C’est bien sûr un regard partiel et partial que je vous propose, même s’il s’appuie sur des données assez objectives. C’est le mien et j’étais directement concernée lorsqu’il nous a été demandé en 1970 de mettre en œuvre ces modalités puisque j’étais alors provinciale d’une partie des Auxiliatrices de France.
La crise
Vers les années 1960-1970, une ou deux jeunes professes se trouvaient dans des communautés avec quelques sœurs de 40 à 50 ans, mais le plus souvent de 65 ans et plus. Le décalage des mentalités s’accentuait. De nouvelles manières d’envisager l’existence, de nouveaux schèmes de pensée, de nouvelles hiérarchies de valeurs étaient en train de naître. Les centres de soin étaient peu à peu abandonnés par la force des nouvelles lois, les infirmières commençaient à s’engager dans les hôpitaux, les assistantes sociales, dans les services départementaux, etc.
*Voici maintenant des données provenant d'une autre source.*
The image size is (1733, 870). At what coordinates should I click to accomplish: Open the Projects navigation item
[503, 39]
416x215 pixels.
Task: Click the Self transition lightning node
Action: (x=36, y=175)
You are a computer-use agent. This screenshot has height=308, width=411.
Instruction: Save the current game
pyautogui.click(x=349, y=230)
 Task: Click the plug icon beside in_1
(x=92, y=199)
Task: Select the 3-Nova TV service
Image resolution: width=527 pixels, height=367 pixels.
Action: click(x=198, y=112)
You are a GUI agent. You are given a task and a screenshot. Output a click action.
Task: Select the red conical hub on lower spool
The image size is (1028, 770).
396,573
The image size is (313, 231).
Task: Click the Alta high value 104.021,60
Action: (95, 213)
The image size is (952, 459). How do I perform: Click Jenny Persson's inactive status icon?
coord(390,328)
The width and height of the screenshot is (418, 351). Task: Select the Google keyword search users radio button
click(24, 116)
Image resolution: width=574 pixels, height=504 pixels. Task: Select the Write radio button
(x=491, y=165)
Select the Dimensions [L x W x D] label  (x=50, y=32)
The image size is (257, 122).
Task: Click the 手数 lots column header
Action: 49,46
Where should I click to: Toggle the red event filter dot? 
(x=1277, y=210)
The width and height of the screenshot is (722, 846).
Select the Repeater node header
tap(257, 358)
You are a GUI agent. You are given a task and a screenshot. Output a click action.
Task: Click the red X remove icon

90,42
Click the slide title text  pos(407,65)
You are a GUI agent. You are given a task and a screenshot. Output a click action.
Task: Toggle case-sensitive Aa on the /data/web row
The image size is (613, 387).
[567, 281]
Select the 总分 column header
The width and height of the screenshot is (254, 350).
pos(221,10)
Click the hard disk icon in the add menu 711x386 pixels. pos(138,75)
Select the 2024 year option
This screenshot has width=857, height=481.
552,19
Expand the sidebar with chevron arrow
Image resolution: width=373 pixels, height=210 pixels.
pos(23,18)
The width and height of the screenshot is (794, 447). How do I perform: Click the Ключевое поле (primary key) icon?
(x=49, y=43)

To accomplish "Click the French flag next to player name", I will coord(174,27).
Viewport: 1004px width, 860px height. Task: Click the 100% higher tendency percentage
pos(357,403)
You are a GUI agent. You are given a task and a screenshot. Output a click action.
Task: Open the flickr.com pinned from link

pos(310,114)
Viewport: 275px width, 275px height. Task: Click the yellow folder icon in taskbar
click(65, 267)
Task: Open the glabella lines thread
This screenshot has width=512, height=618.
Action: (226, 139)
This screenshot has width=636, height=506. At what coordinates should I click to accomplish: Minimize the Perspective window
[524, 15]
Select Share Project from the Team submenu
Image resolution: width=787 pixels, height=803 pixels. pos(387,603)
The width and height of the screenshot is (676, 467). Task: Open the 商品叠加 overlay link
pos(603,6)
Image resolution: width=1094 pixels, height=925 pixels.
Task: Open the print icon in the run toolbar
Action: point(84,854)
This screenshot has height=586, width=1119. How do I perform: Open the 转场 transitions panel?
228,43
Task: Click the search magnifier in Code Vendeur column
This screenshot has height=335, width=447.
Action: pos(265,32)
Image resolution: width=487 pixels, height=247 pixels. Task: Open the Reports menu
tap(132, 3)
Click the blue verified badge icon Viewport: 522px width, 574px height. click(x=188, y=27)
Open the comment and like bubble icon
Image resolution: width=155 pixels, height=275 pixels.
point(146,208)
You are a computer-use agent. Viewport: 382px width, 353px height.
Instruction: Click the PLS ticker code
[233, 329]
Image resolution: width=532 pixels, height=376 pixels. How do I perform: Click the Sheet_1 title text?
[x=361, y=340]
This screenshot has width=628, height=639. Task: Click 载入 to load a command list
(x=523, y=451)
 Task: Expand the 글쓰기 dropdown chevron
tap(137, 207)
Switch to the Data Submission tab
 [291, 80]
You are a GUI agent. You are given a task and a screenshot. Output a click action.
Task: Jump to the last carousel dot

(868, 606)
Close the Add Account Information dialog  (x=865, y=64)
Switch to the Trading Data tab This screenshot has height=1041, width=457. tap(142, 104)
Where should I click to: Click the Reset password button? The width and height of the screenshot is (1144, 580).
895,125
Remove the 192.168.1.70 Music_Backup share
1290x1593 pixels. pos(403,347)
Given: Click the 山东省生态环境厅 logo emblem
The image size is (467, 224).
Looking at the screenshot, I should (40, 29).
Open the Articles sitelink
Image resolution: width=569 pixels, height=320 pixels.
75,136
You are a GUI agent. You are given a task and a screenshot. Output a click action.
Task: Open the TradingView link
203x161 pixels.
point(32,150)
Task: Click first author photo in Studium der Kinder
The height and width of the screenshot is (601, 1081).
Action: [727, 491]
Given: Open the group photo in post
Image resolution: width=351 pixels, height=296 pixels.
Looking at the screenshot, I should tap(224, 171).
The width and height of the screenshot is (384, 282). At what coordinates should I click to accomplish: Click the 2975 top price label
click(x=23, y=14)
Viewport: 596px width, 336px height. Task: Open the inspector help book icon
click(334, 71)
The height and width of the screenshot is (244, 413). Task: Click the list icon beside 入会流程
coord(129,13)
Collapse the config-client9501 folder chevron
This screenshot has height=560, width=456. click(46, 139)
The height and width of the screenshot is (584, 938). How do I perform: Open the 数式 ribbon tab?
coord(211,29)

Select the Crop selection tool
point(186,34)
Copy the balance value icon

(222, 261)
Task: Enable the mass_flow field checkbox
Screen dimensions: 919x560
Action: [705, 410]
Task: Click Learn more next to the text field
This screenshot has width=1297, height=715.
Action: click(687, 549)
Devenir salarié modifiait dans sa forme la vie religieuse demeurée assez conventuelle. L’obéissance devenait davantage liberté responsable dont on rend compte. L’option du costume civil jouait un rôle qui n’était pas sans portée et soulevait quelques conflits internes.
Tout ceci rendait les dialogues difficiles, on avait du mal à se comprendre.
C’était aussi l’époque du Concile, avec les chapitres d’ aggiornamento et tout le renouveau, les recherches, audacieuses parfois, qui se faisaient jour.
À cette époque s’amorcent quelques essais de regroupement de jeunes Auxiliatrices dans de petites équipes de quatre ou cinq sœurs, filiales d’une plus grande communauté. Enfin, on tâtonne.
L’heure de vérité
En 1970, pour y voir plus clair, la Supérieure générale propose aux professes temporaires de toutes les provinces de se rencontrer à Paris pour trois semaines. Elles pourront ainsi librement exprimer leurs aspirations, leurs recherches, leurs agressivités. À l’évaluation de la session, la conclusion est sans ambiguïté : il faut libérer la vie en vue de la Mission. Il faut regarder en avant.
La recherche en France
Le projet de la Supérieure générale est alors de repenser le Gouvernement de la Province, l’équilibre et la mission des communautés.
Pour le gouvernement, elle demande de faire une seule province (il y en avait deux) avec un secteur pour de petites et moyennes communautés où vivront les plus jeunes et un autre secteur pour des maisons nombreuses avec les sœurs âgées.
Elle demande qu’en deux ans soit mis en place une équipe provinciale avec une provinciale de France, une provinciale responsable des maisons nombreuses et une coordinatrice de la formation. Chaque provinciale ayant son conseil propre mais, pour veiller à l’unité, une conseillère de chaque secteur participera au conseil de l’autre secteur.
Pour les communautés
De plus petites communautés de quatre à six sœurs devront continuer à être mises en place. Une certaine latitude leur sera laissée quant au rythme et à la forme de vie communautaire.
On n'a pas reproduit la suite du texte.